I stopped and looked at her. "I don't work for the police, Julie. I was hired by your father-in-law to find out what happened to his son. I have done that now. I will go to him, and I will tell him what I have found."
I got in the truck and started the engine. Betsy was in the backseat. She gave me a bright smile.
"Your car is tall," she said. "Mommy had to lift me inside."
"I like them tall," I said. "You wanna drive?" When I asked her, my voice broke, and then I didn't say anything else. Julie climbed into the passenger seat and fastened her seat belt. On the drive back into the city, I did not speak. Not a word. Betsy and Julie talked. I drove.
I brought them to the Marriott. I parked the truck and helped Betsy down out of the cab. She squeezed my neck with her arms as I set her to the pavement, and she told me she would see me in the morning.
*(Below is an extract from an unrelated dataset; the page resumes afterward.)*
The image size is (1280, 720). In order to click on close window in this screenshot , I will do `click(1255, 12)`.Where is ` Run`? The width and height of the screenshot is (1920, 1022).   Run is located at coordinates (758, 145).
I told her I'd look forward to it.
"You still owe me an ice cream," she said as she bounced toward the hotel. I leaned against the truck and looked away.
Julie stepped up next to me. We both watched Betsy. "I'll keep her safe and happy," she said. "I will tell her Wayne is dead, but when I tell her we will be far away, and we will be safe. I will see that she is raised well, and raised happily, and not raised in danger or in the shadow of all the publicity."